Therapists have a plethora of suggestions for how to heal yourself on Valentine’s Day and beyond. Anne Wilson, a psychology professor at Laurier University says Valentine’s Day can be tough for singles because of the connotations attached to the date.
It “valorizes” being linked to another person in a romantic relationship, she says, while “emphasizing societal stigma against singlehood.”
Wilson added, “Society tends to assume that the norm is to be in relationships, and tends to be a bit negative about being single, even though a lot of single people lead very fulfilling lives.” And, she said, “it can add some external pressure where people feel like they should be in a relationship.”
Words to live by
Some good advice from a surprising source is this, from Cosmopolitan magazine. In “How to Win at Being Single on Valentine’s Day,” Cosmo says, “Being single on Valentine’s Day—much like being single on literally any other day of the year—is very much not a big deal.”
“It’s also not a reflection of your attractiveness, your value as a human being, or any of the other things Hallmark movies, rom-coms, and/or the Valentine’s Day Industrial Complex want us to believe it is. Whether you’re single by choice (hi, yes, that is a real and valid choice that people make!), getting over a breakup, or stuck in an ambiguous situationship, there’s literally nothing weird about not having a romantic partner—on Valentine’s Day or any other day.”

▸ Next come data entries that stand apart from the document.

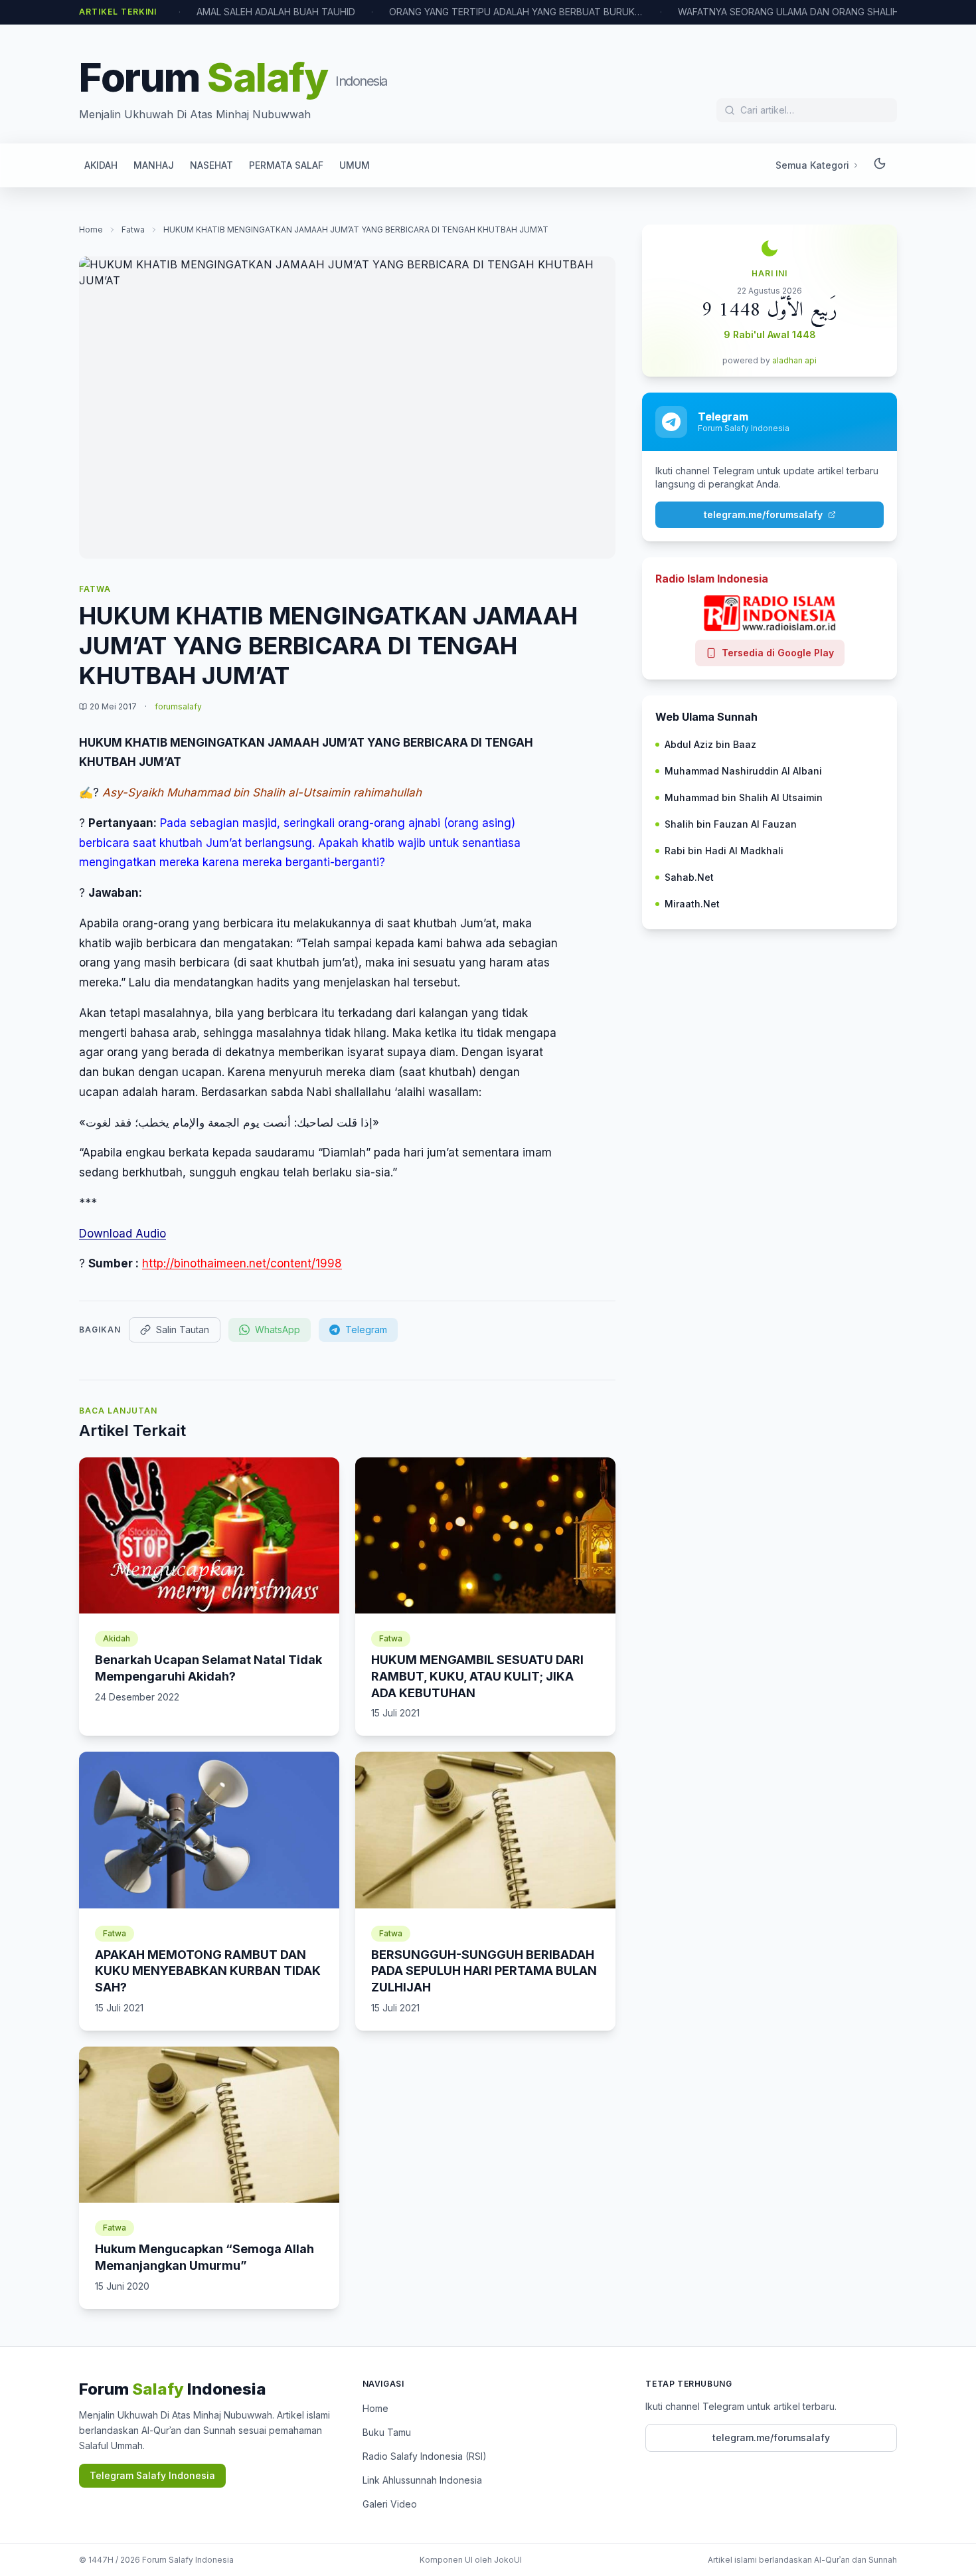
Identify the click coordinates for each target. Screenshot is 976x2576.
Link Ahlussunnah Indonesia (422, 2480)
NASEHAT (211, 165)
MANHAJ (153, 165)
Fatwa (133, 229)
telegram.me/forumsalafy (763, 514)
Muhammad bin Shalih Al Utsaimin (744, 797)
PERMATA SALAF (286, 165)
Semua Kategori (812, 165)
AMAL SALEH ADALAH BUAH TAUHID (236, 11)
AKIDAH (101, 165)
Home (91, 229)
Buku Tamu (387, 2432)
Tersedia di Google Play (778, 652)
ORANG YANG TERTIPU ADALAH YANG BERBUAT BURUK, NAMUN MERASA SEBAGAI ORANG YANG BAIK (477, 11)
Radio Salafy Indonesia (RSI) (425, 2456)
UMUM (354, 165)
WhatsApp (277, 1329)
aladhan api (794, 360)
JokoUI (508, 2560)
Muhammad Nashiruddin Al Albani (743, 771)
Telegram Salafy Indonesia (152, 2475)
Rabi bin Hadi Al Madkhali (724, 850)
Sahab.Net (689, 877)
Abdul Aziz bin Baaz (710, 744)
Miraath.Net (692, 903)
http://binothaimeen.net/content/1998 (242, 1263)
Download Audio (122, 1233)
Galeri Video (390, 2504)
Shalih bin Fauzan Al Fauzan (731, 824)
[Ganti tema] (880, 165)
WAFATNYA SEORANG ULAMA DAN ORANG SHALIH (749, 11)
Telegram (366, 1329)
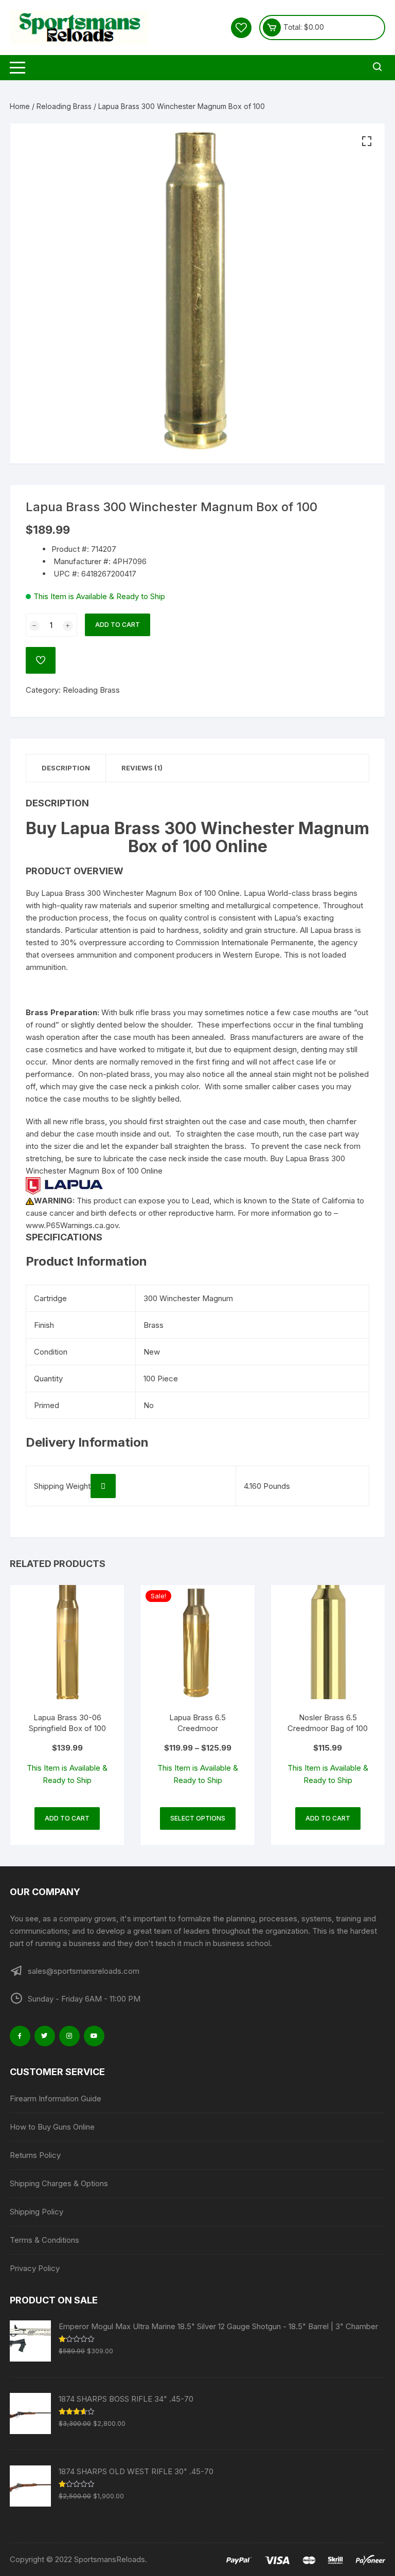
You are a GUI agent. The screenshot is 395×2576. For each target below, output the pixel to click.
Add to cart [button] (67, 1818)
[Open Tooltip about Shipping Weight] (103, 1486)
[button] (366, 141)
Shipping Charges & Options (59, 2183)
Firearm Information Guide (55, 2098)
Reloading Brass (64, 106)
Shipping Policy (36, 2212)
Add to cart (117, 624)
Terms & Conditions (44, 2240)
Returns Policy (35, 2155)
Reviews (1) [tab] (142, 768)
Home (20, 106)
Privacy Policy (35, 2268)
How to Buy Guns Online (52, 2127)
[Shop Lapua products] (64, 1185)
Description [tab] (66, 768)
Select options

Despite the unlikely heteronormative source, these seem like words to live by, the ultimate affirmation of who you are as an individual and your personal value. You are not less without a partner. That’s fake news from the land of the Norman Rockwellian imagery that always told us America was white and cis-het and not us.
Which points to another element of why Valentine’s Day can be difficult for LGBTQ people who are single, for whatever reason: coupledom often feels like validation in a society where homophobia and transphobia are pervasive.
Talkspace offers “Therapist Tips & Techniques” for singles on Valentine’s Day in which “prioritizing self-care” and appreciating one’s independence and expanding your interpersonal connections.
NBC’s Today show offers, “Single and alone on Valentine’s Day? 10 things you can do to show yourself some love.” Phyllis Ginsberg, M.A., MFT and author, tells TODAY.com, rather than dwelling on your relationship status, make the most of the day by putting yourself first.
Remember: As bell hooks said, “The one person who will never leave us, whom we will never lose, is ourself. Learning to love our female selves is where our search for love must begin.”